▸ **Assigned task**
Output the lines from the one holding "Click Export Results in the navigation bar" to the end of the entries that follow, exactly and only those, minus any pictures.

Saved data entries
------------------------------------------------------------------------
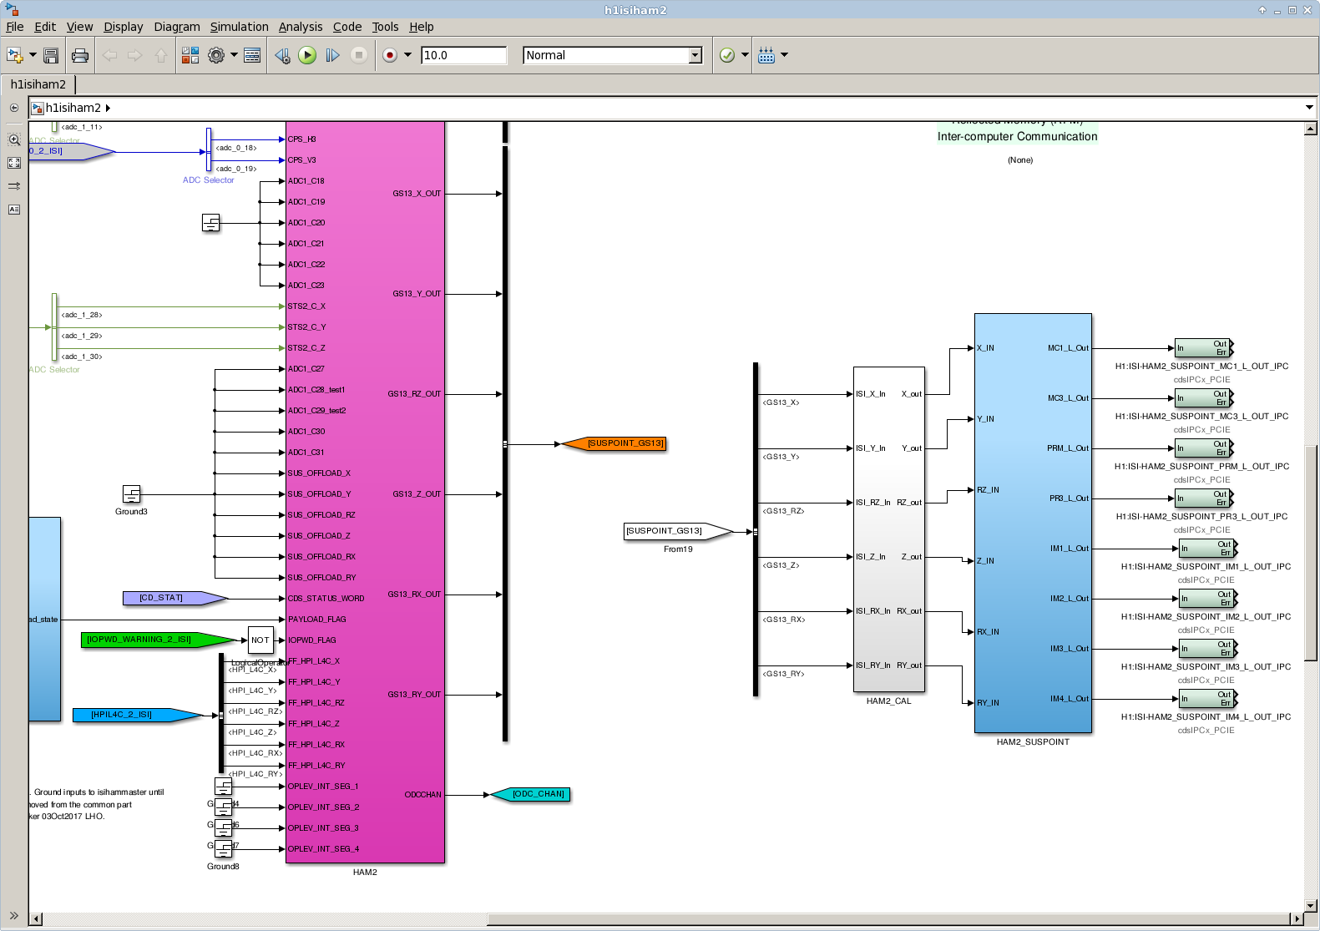Open the Model Advisor checkmark dropdown arrow

point(745,56)
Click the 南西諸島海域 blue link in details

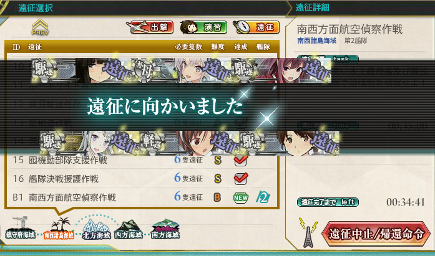click(x=316, y=40)
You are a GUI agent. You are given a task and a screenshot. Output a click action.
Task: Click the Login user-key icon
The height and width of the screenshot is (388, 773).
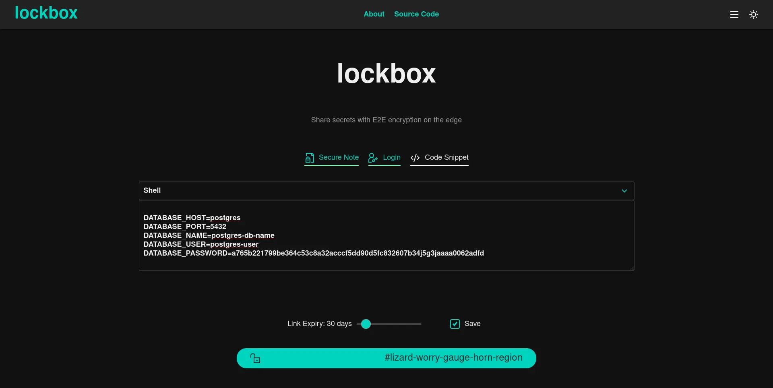[373, 158]
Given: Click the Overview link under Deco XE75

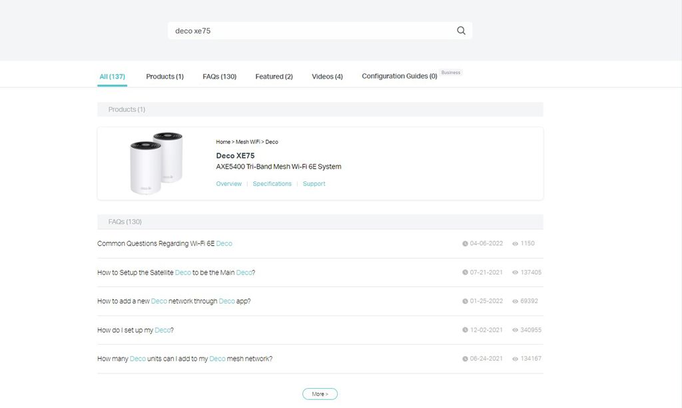Looking at the screenshot, I should [228, 183].
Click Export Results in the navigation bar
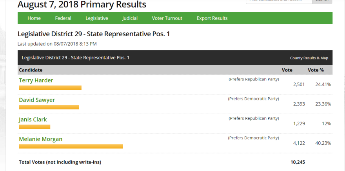 pos(212,18)
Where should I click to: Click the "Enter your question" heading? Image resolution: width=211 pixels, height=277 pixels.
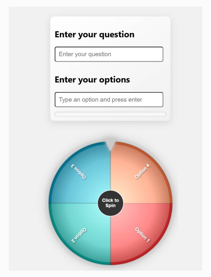94,34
------------------------------------------------------------------------
▸ **Task output**
Click Export Results in the navigation bar
 pos(212,18)
Where should I click to: Click the "Enter your question" heading? Image resolution: width=211 pixels, height=277 pixels.
94,34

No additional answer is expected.